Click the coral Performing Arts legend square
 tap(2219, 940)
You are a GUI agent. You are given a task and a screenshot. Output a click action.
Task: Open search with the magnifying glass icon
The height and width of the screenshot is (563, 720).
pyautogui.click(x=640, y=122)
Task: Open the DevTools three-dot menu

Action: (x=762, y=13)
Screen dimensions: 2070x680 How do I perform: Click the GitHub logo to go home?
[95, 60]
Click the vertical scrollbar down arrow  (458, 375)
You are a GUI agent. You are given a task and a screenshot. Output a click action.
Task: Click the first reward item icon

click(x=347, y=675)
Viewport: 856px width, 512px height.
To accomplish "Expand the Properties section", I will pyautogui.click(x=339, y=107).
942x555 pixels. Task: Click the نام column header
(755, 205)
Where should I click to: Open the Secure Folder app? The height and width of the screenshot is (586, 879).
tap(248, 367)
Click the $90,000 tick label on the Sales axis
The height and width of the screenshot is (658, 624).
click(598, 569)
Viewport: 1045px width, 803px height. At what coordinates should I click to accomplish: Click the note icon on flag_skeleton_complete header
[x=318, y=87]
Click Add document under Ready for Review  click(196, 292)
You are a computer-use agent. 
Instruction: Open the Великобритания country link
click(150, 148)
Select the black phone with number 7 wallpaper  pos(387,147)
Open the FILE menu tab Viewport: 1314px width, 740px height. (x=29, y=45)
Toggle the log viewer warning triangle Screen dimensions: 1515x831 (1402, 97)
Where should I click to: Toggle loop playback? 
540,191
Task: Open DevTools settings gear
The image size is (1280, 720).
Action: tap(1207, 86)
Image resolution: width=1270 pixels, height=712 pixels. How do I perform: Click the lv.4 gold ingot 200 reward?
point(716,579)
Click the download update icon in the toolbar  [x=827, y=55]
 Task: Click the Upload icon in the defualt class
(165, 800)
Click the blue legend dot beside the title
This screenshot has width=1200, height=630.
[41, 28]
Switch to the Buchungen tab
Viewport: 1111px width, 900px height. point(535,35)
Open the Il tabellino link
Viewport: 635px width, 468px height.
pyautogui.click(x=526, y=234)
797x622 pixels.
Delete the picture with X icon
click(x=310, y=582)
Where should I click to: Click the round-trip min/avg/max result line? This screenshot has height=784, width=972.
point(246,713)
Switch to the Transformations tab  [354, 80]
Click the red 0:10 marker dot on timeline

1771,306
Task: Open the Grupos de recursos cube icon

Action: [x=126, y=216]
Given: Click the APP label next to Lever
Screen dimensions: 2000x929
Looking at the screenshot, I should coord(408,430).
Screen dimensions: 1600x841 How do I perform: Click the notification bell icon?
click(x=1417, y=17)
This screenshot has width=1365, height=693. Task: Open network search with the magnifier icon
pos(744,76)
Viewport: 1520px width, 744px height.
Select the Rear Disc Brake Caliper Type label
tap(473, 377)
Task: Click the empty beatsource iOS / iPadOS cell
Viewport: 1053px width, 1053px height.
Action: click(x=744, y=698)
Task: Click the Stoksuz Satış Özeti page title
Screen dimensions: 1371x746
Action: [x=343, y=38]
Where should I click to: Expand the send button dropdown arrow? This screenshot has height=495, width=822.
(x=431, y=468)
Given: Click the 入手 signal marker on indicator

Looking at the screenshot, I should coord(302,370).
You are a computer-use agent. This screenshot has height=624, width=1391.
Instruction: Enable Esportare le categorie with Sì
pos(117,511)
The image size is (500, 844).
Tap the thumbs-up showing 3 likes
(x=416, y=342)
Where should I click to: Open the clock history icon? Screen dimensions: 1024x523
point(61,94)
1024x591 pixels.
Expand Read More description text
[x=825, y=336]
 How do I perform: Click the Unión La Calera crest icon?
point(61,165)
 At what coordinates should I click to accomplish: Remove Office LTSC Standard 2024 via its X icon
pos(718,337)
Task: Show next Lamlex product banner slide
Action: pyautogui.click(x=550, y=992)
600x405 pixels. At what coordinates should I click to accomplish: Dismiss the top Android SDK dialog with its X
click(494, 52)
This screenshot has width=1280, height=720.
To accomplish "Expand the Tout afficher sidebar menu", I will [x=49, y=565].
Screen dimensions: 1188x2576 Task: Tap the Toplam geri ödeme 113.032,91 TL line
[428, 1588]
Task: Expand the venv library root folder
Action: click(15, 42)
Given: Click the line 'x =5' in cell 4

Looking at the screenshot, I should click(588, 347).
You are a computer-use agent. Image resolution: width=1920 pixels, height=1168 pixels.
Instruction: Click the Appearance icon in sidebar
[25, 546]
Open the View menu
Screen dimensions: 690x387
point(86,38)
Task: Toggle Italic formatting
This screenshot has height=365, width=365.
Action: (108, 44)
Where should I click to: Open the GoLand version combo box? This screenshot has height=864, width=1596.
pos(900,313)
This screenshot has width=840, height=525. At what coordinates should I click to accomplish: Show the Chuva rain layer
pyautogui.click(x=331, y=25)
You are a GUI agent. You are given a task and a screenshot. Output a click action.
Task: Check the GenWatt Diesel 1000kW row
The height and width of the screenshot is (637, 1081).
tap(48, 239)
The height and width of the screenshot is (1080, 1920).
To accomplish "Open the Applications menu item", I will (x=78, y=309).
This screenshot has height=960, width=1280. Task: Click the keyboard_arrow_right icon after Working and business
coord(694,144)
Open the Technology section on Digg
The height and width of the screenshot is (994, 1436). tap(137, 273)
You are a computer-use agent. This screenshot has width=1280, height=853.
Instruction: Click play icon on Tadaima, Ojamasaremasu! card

..........

Top to bottom, set down the whole listing exactly.

=== EXPECTED OUTPUT ===
Click the coral Performing Arts legend square
 tap(2219, 940)
You are a GUI agent. You are given a task and a screenshot. Output a click action.
Task: Open search with the magnifying glass icon
The height and width of the screenshot is (563, 720).
pyautogui.click(x=640, y=122)
Task: Open the DevTools three-dot menu

Action: (x=762, y=13)
Screen dimensions: 2070x680 How do I perform: Click the GitHub logo to go home?
[95, 60]
Click the vertical scrollbar down arrow  (458, 375)
You are a GUI agent. You are given a task and a screenshot. Output a click action.
Task: Click the first reward item icon

click(x=347, y=675)
Viewport: 856px width, 512px height.
To accomplish "Expand the Properties section", I will pyautogui.click(x=339, y=107).
942x555 pixels. Task: Click the نام column header
(755, 205)
Where should I click to: Open the Secure Folder app? The height and width of the screenshot is (586, 879).
tap(248, 367)
Click the $90,000 tick label on the Sales axis
The height and width of the screenshot is (658, 624).
click(598, 569)
Viewport: 1045px width, 803px height. At what coordinates should I click to accomplish: Click the note icon on flag_skeleton_complete header
[x=318, y=87]
Click Add document under Ready for Review  click(196, 292)
You are a computer-use agent. 
Instruction: Open the Великобритания country link
click(150, 148)
Select the black phone with number 7 wallpaper  pos(387,147)
Open the FILE menu tab Viewport: 1314px width, 740px height. (x=29, y=45)
Toggle the log viewer warning triangle Screen dimensions: 1515x831 (1402, 97)
Where should I click to: Toggle loop playback? 
540,191
Task: Open DevTools settings gear
The image size is (1280, 720).
Action: tap(1207, 86)
Image resolution: width=1270 pixels, height=712 pixels. How do I perform: Click the lv.4 gold ingot 200 reward?
point(716,579)
Click the download update icon in the toolbar  [x=827, y=55]
 Task: Click the Upload icon in the defualt class
(165, 800)
Click the blue legend dot beside the title
This screenshot has width=1200, height=630.
[41, 28]
Switch to the Buchungen tab
Viewport: 1111px width, 900px height. point(535,35)
Open the Il tabellino link
Viewport: 635px width, 468px height.
pyautogui.click(x=526, y=234)
797x622 pixels.
Delete the picture with X icon
click(x=310, y=582)
Where should I click to: Click the round-trip min/avg/max result line? This screenshot has height=784, width=972.
point(246,713)
Switch to the Transformations tab  [354, 80]
Click the red 0:10 marker dot on timeline

1771,306
Task: Open the Grupos de recursos cube icon

Action: [x=126, y=216]
Given: Click the APP label next to Lever
Screen dimensions: 2000x929
Looking at the screenshot, I should coord(408,430).
Screen dimensions: 1600x841 How do I perform: Click the notification bell icon?
click(x=1417, y=17)
This screenshot has width=1365, height=693. Task: Open network search with the magnifier icon
pos(744,76)
Viewport: 1520px width, 744px height.
Select the Rear Disc Brake Caliper Type label
tap(473, 377)
Task: Click the empty beatsource iOS / iPadOS cell
Viewport: 1053px width, 1053px height.
Action: click(x=744, y=698)
Task: Click the Stoksuz Satış Özeti page title
Screen dimensions: 1371x746
Action: [x=343, y=38]
Where should I click to: Expand the send button dropdown arrow? This screenshot has height=495, width=822.
(x=431, y=468)
Given: Click the 入手 signal marker on indicator

Looking at the screenshot, I should coord(302,370).
You are a computer-use agent. This screenshot has height=624, width=1391.
Instruction: Enable Esportare le categorie with Sì
pos(117,511)
The image size is (500, 844).
Tap the thumbs-up showing 3 likes
(x=416, y=342)
Where should I click to: Open the clock history icon? Screen dimensions: 1024x523
point(61,94)
1024x591 pixels.
Expand Read More description text
[x=825, y=336]
 How do I perform: Click the Unión La Calera crest icon?
point(61,165)
 At what coordinates should I click to accomplish: Remove Office LTSC Standard 2024 via its X icon
pos(718,337)
Task: Show next Lamlex product banner slide
Action: pyautogui.click(x=550, y=992)
600x405 pixels. At what coordinates should I click to accomplish: Dismiss the top Android SDK dialog with its X
click(494, 52)
This screenshot has width=1280, height=720.
To accomplish "Expand the Tout afficher sidebar menu", I will [x=49, y=565].
Screen dimensions: 1188x2576 Task: Tap the Toplam geri ödeme 113.032,91 TL line
[428, 1588]
Task: Expand the venv library root folder
Action: click(15, 42)
Given: Click the line 'x =5' in cell 4

Looking at the screenshot, I should click(588, 347).
You are a computer-use agent. Image resolution: width=1920 pixels, height=1168 pixels.
Instruction: Click the Appearance icon in sidebar
[25, 546]
Open the View menu
Screen dimensions: 690x387
point(86,38)
Task: Toggle Italic formatting
This screenshot has height=365, width=365.
Action: (108, 44)
Where should I click to: Open the GoLand version combo box? This screenshot has height=864, width=1596.
pos(900,313)
This screenshot has width=840, height=525. At what coordinates should I click to accomplish: Show the Chuva rain layer
pyautogui.click(x=331, y=25)
You are a GUI agent. You are given a task and a screenshot. Output a click action.
Task: Check the GenWatt Diesel 1000kW row
The height and width of the screenshot is (637, 1081).
tap(48, 239)
The height and width of the screenshot is (1080, 1920).
To accomplish "Open the Applications menu item", I will (x=78, y=309).
This screenshot has height=960, width=1280. Task: Click the keyboard_arrow_right icon after Working and business
coord(694,144)
Open the Technology section on Digg
The height and width of the screenshot is (994, 1436). tap(137, 273)
You are a computer-use agent. This screenshot has width=1280, height=853.
Instruction: Click play icon on Tadaima, Ojamasaremasu! card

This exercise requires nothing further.